Resumo
- Justiça Federal suspendeu a liminar do Cade que impedia a Meta de implementar novos termos de uso do WhatsApp voltados à IA.
- A decisão permite que a Meta volte a exigir que desenvolvedores de IA se adaptem aos novos termos do WhatsApp Business.
- O Cade ainda investiga se a Meta está abusando de seu poder de mercado para privilegiar sua própria ferramenta, a Meta AI.
A 20ª Vara Federal do Distrito Federal suspendeu a medida cautelar do Conselho Administrativo de Defesa Econômica (Cade) que barrava o WhatsApp de implementar novas regras para o uso de inteligência artificial (IA) de terceiros no aplicativo. A decisão permite que a Meta volte a aplicar as mudanças nos termos de uso, paralisadas preventivamente pelo órgão antitruste no início do mês.
O conflito central gira em torno da integração de chatbots de IA na plataforma. No dia 12 de janeiro de 2026, a Superintendência-Geral (SG) do Cade vetou as novas restrições a desenvolvedores externos.
O órgão investiga se a Meta está abusando de seu poder de mercado para privilegiar sua própria ferramenta, a Meta AI, dificultando a vida de concorrentes que dependem da API do aplicativo para chegar aos usuários brasileiros.
O que muda com a decisão?
Com a queda da liminar, a Meta recupera o direito de exigir que desenvolvedores de IA se adaptem aos novos termos do WhatsApp Business. Na prática, isso significa que a empresa pode seguir com a adequação, prevista para começar em 15 de janeiro de 2026.
O ponto crítico é que esses termos podem restringir como IAs independentes operam no ecossistema do WhatsApp. O Cade temia que essa mudança criasse um “quintal fechado”, em que apenas a tecnologia proprietária da Meta tivesse acesso pleno às funcionalidades. A Justiça Federal, no entanto, entendeu que a medida preventiva do órgão regulador não deveria ser mantida, suspendendo seus efeitos.

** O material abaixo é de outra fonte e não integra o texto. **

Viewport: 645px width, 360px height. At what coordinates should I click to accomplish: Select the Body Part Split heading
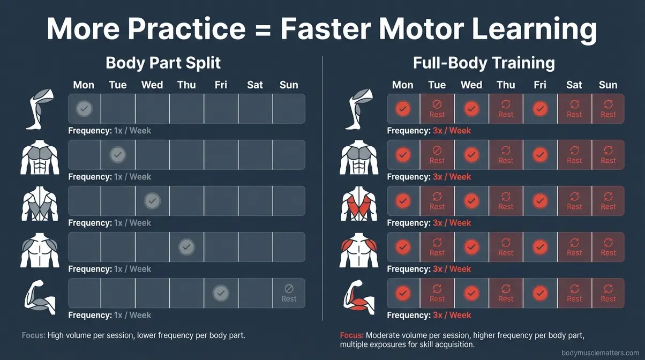pos(163,63)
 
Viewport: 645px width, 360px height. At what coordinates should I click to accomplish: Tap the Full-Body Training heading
pos(484,63)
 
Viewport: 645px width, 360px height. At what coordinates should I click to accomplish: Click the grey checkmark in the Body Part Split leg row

A decisão judicial foi comunicada ao Cade pela própria Meta nessa quinta-feira (22/01), por e-mail. No documento, divulgado pelo Poder 360, os representantes do WhatsApp e do Facebook Brasil destacaram que a suspensão da liminar deveria ser cumprida imediatamente.
O que diz a Meta?

Em posicionamento oficial enviado ao Tecnoblog, a Meta detalhou os motivos técnicos que fundamentam a mudança nos termos de serviço. A empresa defende que o WhatsApp foi construído para ser uma ferramenta de troca de mensagens e atendimento ao cliente, e não um sistema para hospedar modelos de linguagem (LLMs) de terceiros sem regulação.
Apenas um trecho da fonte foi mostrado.